Can we do any better?

Papermill gives us the superpowers to parameterize & execute the notebooks.

How does this solve our problems:

  1. Version Controlling We always clean the outputs of the parameterized notebook before committing the code. This keeps our workflow & commit messages sane.
  2. Scalability Now we can execute notebooks by running a python scripts, it will have our notebooks ready & baked for further visual analysis.

This workflow also makes it easier for us to catch bugs & fix them in place. (Try them out yourself, don’t just take my word for it)
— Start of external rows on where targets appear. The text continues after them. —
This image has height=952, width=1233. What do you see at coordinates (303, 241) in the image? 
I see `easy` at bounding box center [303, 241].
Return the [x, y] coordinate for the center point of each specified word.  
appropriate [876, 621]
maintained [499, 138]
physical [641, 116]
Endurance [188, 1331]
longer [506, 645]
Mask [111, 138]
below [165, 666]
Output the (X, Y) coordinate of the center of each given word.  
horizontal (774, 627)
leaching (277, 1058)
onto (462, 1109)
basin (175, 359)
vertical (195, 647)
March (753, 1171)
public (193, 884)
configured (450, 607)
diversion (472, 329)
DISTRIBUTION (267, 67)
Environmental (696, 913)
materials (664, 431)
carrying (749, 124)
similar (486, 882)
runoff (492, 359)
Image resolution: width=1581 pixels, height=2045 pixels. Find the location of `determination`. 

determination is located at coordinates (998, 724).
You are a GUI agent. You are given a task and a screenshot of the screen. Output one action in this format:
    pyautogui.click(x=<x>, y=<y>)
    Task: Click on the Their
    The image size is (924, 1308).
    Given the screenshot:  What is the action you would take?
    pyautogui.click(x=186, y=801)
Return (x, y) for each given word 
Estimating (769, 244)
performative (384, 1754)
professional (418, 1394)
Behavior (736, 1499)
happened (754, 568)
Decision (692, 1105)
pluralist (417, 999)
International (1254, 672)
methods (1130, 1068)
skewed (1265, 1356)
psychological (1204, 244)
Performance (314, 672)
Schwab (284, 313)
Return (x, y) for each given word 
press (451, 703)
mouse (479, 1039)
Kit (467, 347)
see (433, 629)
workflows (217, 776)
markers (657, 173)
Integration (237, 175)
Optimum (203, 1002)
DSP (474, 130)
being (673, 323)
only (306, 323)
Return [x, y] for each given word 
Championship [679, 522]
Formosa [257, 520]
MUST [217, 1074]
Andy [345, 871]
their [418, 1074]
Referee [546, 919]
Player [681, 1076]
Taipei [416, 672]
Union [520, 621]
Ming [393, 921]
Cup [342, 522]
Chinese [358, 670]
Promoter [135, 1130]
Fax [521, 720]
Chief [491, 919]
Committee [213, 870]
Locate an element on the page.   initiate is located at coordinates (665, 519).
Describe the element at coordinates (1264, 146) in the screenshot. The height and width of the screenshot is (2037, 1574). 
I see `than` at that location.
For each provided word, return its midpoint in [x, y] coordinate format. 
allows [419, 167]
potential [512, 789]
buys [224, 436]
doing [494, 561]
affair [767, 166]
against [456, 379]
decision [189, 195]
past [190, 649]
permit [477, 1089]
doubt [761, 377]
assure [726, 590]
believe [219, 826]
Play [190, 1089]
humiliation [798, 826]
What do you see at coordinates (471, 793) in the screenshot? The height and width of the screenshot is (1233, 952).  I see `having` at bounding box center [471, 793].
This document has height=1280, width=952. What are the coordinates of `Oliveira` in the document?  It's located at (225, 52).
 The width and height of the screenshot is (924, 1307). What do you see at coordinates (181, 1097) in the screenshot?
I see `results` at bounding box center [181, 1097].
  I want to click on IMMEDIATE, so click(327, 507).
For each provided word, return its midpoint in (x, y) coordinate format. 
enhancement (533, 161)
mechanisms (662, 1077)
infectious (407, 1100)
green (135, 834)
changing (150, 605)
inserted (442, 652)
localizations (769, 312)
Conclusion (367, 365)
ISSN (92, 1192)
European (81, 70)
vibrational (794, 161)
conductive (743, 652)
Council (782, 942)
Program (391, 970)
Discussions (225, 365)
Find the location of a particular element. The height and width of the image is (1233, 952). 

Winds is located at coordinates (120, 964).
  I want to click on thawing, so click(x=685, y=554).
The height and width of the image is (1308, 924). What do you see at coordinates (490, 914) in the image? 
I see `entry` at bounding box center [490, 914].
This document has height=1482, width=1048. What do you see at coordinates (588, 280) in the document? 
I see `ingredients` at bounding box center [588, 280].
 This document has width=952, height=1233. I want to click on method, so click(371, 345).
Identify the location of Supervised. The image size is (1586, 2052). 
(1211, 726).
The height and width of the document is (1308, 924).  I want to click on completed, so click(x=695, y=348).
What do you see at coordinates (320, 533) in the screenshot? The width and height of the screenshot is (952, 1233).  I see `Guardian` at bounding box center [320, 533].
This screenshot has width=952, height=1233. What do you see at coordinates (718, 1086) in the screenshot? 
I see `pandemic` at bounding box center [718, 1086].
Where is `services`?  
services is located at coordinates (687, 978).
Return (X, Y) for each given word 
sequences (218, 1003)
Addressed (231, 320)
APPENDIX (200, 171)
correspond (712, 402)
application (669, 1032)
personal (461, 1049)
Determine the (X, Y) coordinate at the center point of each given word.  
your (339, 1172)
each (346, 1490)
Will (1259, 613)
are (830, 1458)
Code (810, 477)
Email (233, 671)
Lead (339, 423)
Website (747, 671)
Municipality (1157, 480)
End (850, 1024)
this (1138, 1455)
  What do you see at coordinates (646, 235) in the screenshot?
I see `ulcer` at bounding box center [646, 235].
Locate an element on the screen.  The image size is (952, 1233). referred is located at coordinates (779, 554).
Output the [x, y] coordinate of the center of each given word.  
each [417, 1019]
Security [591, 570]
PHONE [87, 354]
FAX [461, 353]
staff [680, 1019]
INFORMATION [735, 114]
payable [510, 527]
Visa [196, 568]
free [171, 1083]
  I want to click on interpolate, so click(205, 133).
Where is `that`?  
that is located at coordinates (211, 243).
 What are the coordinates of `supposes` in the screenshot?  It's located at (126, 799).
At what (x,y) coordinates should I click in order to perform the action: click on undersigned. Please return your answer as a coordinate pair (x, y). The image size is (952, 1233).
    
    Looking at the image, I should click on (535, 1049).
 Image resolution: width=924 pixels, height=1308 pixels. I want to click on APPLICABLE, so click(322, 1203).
How to use this technique?

We will repeat the same process that we had defined in Part 1 of this series but now we will repeat it for multiple cities, i.e Fortportal & Entebbe.

Steps

  • Parameterize the required cell in the notebook

  • Define a configuration file config.json that would replace the parameters cell (i.e the cell we tagged in step 1) with the values with which we want to execute the notebook.

    [
      {
        "REGION": "fortportal",
        "UTM": 32636,
        "PIPELINE": "gridded-population"
      },
      {
        "REGION": "entebbe",
        "UTM": 32636,
        "PIPELINE": "gridded-population"
      }
    ]
    
  • Add an orchestrator.py to orchestrate the workflow

    def process(region, pipeline):
        '''Processes the pipeline for a given region & stores the executed notebook inside nb-output/ folder.
    
        Input
            - region: Name of the region
            - pipeline: Pipeline to run (gridded-population / cluster / query-engine)
    
        Return
            None
        '''
        def execute(nb, pipeline, region):
            '''Execute a notebook using papermill.'''
    
            pm.execute_notebook(
                input_path=nb,
                output_path=f'nb-output/{pipeline}-executed-{region["REGION"]}_@_{dt.now().strftime("%Y-%m-%d_%I-%M-%S_%p")}.ipynb',
                parameters=region
            )
    
        if   pipeline == 'query'             : execute('2020-11-06-query-engine.ipynb'      , pipeline, region)
        elif pipeline == 'cluster'           : execute('2020-11-06-cluster.ipynb'           , pipeline, region)
        elif pipeline == 'gridded-population': execute('2020-11-06-gridded-population.ipynb', pipeline, region)
        else: print('Not a valid pipeline')
    
  • Run the orchestrator.py file

    python orchestrator.py
    

This will execute the parameterized notebooks & store the executed notebooks inside nb-output/ folder.

Fortportal

Entebbe

Try this workflow & suggest any changes to improve it further. Happy Coding!